So, apparently turning inwards involves housework. I had a fuck that shit moment last night. Since my sleep schedule got out of whack I’ve been practicing good sleep hygiene and not doing much after midnight; at least resting if I’m not sleeping. The night before last was some of the perkiest I’d been in a while; but aside from taking notes on all the cool 10,000 Views Party stuff that was churning in my head, I was laying low, staying quiet, willing to leave all that action for when I got up the next day.
Except when I got up the next day I felt like shit (man, I think I hate that more than anything, feeling more tired getting up than I did going to bed, that’s just nuts!). So when my energy level picked up again last night, and while I did have the good sense to walk away from the computer shortly after midnight, I walked into my still uncleaned kitchen and said fuck that shit to the idea of resting and leaving stuff ’til tomorrow when I may not be able to function tomorrow. Right now I can function. So let’s have at ‘er!
I’ve been guiltily thinking about that Sit Down to Eat piece I wrote ages ago, and as I moved around my apartment I realized it was almost impossible to sit down to eat without dealing with a pile of Very Important stuff somewhere I just didn’t have the mental energy to think about (especially before having something to eat!). At best I would drag a high stool over to the couch and set my food on that, but still…maybe pulling off a C minus in life management.
Three hours later not only was my kitchen clean, tabletops that haven’t seen the light of day since Christmas are clear, and I’ve got a sack full of old books to take to the second hand shop. Best part is, when I finally did get to sleep, I slept soundly and wasn’t up much later than I would have been otherwise.

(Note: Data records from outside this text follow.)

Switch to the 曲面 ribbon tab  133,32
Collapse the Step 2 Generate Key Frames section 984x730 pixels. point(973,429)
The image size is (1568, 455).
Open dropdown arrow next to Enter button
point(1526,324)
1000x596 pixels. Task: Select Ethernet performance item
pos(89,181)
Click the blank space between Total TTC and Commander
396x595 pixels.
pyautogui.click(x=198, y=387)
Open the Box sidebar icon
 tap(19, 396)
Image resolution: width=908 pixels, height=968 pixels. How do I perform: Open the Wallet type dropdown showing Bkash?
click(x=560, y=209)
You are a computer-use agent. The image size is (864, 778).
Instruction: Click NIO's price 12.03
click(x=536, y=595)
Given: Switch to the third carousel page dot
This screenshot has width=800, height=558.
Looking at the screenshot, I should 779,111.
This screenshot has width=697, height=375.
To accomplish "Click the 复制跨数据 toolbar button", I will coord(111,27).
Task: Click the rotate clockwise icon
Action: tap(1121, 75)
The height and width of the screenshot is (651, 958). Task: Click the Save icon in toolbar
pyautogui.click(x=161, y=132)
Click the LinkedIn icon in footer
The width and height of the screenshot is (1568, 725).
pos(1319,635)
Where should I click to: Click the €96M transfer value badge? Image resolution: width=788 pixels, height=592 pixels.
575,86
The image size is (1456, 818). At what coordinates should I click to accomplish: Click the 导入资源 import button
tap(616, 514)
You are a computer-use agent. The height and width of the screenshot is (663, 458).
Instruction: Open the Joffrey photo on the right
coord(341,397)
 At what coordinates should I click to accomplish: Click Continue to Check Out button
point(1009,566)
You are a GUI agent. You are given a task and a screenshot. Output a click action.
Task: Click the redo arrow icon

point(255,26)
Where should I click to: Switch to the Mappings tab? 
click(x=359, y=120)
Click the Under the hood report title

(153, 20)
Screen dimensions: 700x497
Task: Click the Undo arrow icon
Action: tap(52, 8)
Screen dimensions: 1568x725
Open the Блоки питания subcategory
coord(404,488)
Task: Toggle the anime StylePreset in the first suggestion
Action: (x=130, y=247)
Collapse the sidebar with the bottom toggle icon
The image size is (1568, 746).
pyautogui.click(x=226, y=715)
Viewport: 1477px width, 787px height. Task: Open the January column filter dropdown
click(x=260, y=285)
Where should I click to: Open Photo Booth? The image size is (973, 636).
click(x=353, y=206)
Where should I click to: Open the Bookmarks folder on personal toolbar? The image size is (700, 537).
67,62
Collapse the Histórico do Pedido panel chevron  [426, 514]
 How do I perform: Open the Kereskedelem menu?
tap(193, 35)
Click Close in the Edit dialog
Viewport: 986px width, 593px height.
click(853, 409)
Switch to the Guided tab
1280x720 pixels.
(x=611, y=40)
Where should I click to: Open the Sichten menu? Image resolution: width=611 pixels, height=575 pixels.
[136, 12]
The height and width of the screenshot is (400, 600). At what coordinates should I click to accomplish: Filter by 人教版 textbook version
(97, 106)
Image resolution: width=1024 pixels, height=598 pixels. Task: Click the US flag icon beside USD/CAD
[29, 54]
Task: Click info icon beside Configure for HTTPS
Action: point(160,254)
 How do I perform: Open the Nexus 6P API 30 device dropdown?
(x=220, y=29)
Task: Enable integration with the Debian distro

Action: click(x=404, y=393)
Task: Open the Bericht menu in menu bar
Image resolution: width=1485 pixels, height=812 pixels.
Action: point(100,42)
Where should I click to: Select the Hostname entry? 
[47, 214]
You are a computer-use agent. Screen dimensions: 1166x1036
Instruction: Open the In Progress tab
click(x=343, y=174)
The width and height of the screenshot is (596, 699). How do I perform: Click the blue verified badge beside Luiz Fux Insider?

And I get to wake up to a house I can relax in, not just do what I have to to survive, then flee the scene.
If I’m going to turtle, my shell just got a whole lot more comfortable. There’s some room to breathe here now. I don’t feel so overwhelmed anymore. When you’re sucking at basic life management, it’s hard to believe you can actually accomplish anything substantial in your life. Having conquered several piles of chaos I thought were almost beyond me makes me feel like I could do anything! …including my taxes – now where is that pile of papers?